E Dom Helder, apesar de não ser músico, flertava com todas as formas de manifestação artística – e principalmente com a música. Ele tem uma sinfonia chamada Sinfonia dos dois mundos e frequentava shows de Chico Buarque, Elis Regina e de outras figuras que passavam por Recife e Olinda. Se, por um lado, falamos desse analfabetismo como a maioria das pessoas conhece, por outro, também falamos de outros analfabetismos – funcional, político, ético, estético, virtual, tecnológico etc. – que revelam o preconceito linguístico por trás dessa alfabetização.
No Brasil, o doutor é a figura que detém o saber, o poder, a cultura, a educação: o acesso à cultura letrada, ao invés de promover liberdade e igualdade, passa a funcionar como marcador de diferenças.
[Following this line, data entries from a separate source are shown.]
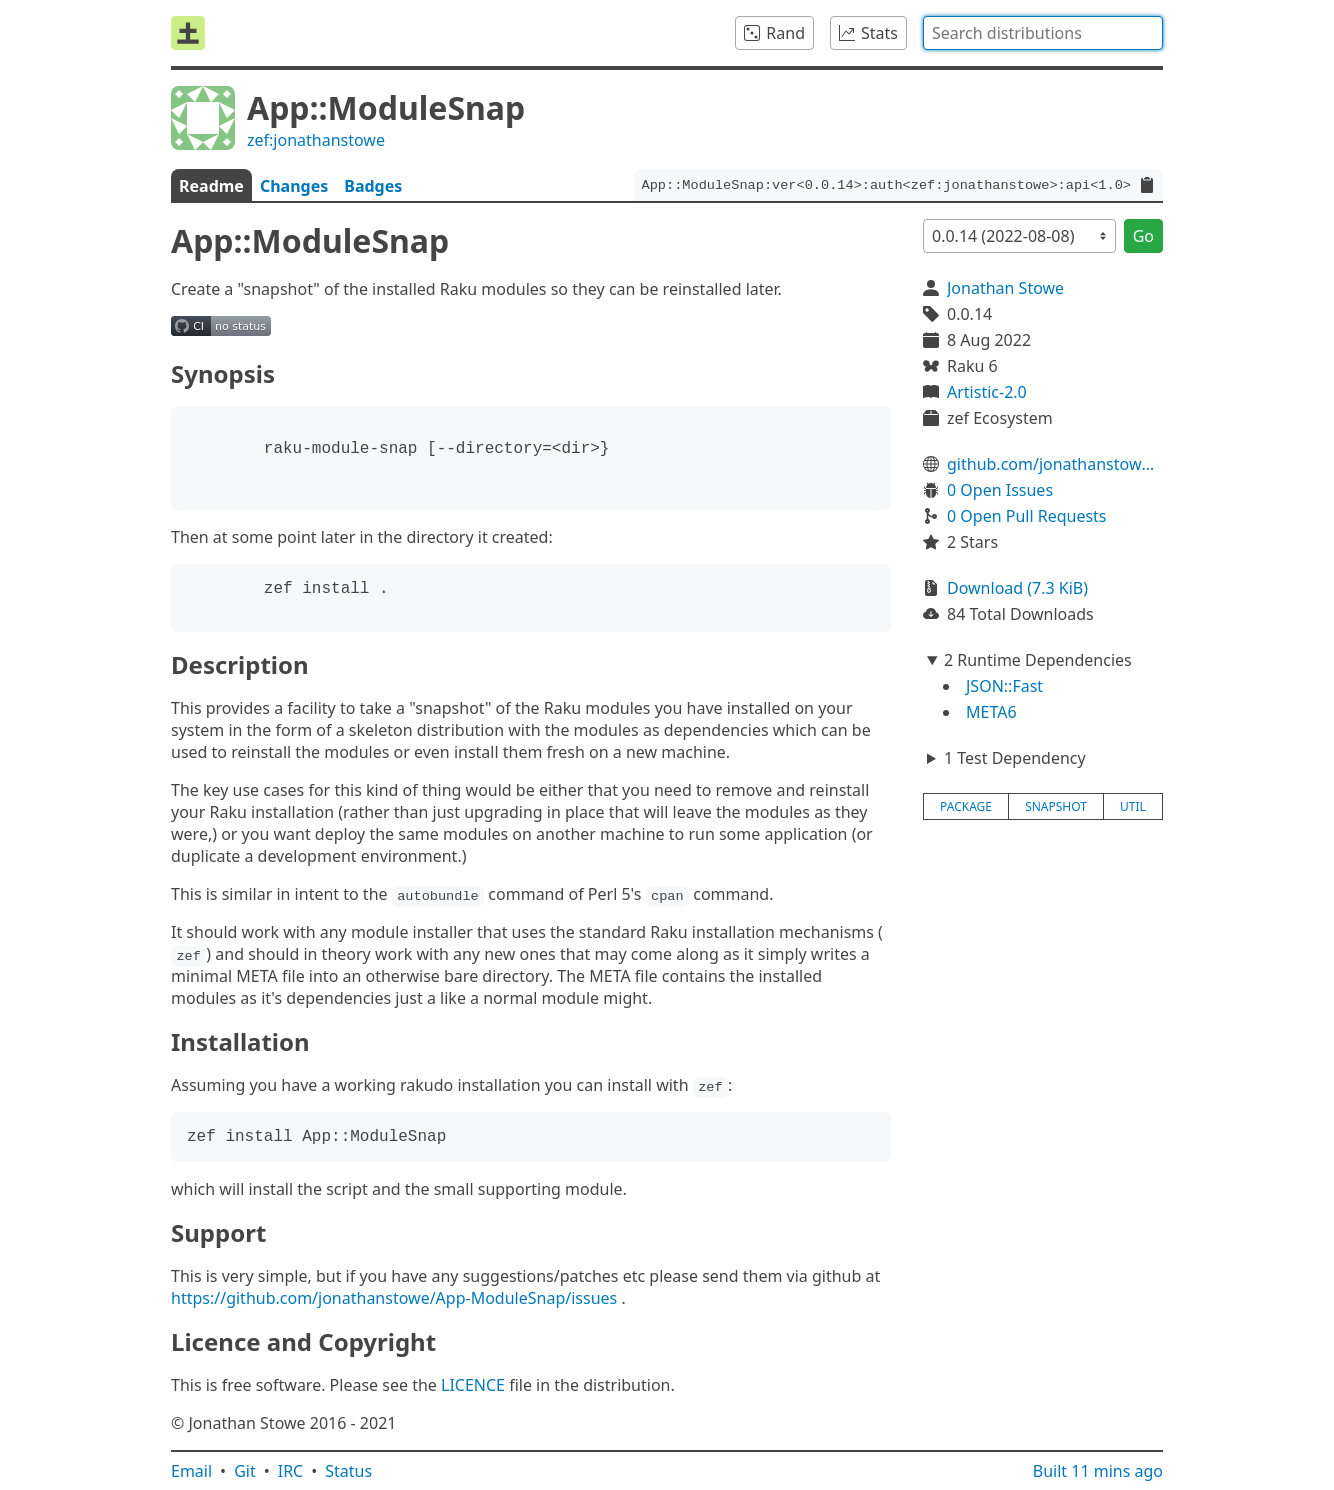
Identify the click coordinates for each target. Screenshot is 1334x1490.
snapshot (1056, 806)
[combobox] (1043, 33)
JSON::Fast (1004, 686)
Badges (373, 186)
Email (191, 1471)
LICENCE (473, 1385)
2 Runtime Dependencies (1038, 660)
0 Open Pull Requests (1027, 516)
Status (348, 1471)
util (1133, 806)
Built (1098, 1471)
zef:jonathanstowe (316, 140)
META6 (991, 712)
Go (1143, 236)
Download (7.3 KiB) (1017, 588)
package (966, 806)
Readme (211, 186)
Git (245, 1471)
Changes (294, 186)
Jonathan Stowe (1005, 288)
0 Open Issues (1000, 490)
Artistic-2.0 (987, 392)
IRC (291, 1471)
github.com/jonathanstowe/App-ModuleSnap (1055, 464)
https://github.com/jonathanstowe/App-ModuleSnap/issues (394, 1298)
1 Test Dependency (1015, 758)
Ou seja, para a maioria das pessoas, quem tem a cultura letrada seria superior àquele analfabeto e as normas gramaticais seriam usadas para desmerecer aqueles que não sabem falar bem ou não sabem falar direito.
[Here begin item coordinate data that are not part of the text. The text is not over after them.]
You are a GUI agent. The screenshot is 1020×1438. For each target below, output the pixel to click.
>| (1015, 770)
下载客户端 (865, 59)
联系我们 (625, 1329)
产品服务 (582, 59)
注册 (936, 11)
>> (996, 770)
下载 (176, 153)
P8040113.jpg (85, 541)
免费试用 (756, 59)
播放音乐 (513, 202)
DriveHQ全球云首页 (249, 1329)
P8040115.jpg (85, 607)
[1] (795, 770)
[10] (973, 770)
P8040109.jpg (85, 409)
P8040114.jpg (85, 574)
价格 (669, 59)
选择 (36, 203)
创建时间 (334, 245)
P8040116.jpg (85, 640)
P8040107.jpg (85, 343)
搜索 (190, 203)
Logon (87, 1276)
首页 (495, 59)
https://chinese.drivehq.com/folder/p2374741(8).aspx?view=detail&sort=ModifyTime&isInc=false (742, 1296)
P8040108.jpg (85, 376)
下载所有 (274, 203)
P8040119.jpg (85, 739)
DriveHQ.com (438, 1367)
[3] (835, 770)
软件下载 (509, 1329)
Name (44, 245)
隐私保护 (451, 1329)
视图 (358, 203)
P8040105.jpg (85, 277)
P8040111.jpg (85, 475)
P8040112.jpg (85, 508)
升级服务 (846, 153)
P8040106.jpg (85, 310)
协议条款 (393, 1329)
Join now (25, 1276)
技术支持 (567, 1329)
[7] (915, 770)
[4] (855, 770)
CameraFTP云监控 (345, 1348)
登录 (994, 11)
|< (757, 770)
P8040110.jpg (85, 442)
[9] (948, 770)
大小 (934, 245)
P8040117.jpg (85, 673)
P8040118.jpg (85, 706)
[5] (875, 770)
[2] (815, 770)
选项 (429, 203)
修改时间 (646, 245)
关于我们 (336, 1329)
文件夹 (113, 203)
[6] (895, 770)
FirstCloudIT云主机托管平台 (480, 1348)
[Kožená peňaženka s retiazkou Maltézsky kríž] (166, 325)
A partir de Paulo Freire, queríamos tratar de todos esses analfabetismos. Mais do que falar da figura dele, queríamos tratar dessa ética ‘freireana’ que coloca o professor em contato com o aluno com respeito absoluto com a produção de saber da comunidade daquele aluno. O saber, em nossa concepção, não é monopólio dos doutores que chegam de fora trazendo as luzes do conhecimento, feito um colonizador doutrinando os colonizados. A cultura se funda se constitui e se transforma no contato entre os saberes. Por isso, concebemos todos os nossos espetáculos como uma grande conversa, em que possamos criar espaços diferentes dos virtuais e convencionais que possibilitem o encontro entre pessoas.
Queremos que nosso teatro seja um ‘anti-Facebook’: um espaço em que as pessoas estejam se olhando, assistindo ao espetáculo, sabendo que os atores estão falando para eles – para aquela senhora de blusa vermelha ou para aquele senhor de óculos ou para o jovem. Falamos para o público concreto.
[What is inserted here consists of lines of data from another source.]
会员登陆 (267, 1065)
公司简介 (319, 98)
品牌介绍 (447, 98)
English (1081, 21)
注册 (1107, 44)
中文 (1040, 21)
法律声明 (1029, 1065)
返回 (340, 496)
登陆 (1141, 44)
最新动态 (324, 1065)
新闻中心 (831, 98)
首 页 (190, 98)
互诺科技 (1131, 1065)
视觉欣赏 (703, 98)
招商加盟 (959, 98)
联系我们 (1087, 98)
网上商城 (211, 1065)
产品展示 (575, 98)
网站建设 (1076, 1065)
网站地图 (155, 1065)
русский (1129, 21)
Nos espetáculos da Cia., vocês criam diversas situações que demandam a interação do público. Como tem sido, nos processos de vocês, esses gestos de criar aberturas para a intervenção e a movimentação do outro?
Não gostamos muito da palavra interativo. Primeiro porque teatro é sempre interativo, né? Mesmo que a plateia esteja sentada, caladinha, apenas olhando, ela está sempre interagindo, criando significados e a presença física dela na sala cria diálogos, fricções com o trabalho do ator.
Em segundo lugar, porque ela tem sido vulgarizada: a maioria das pessoas acham que interagir com o público é colocar um ator sentando no colo do espectador e tal. O que nos interessa é construir junto com esse público concreto, real. Criar obras permeáveis às falas e interferências de pessoas que, muitas vezes, interferem nos significados do nosso espetáculo.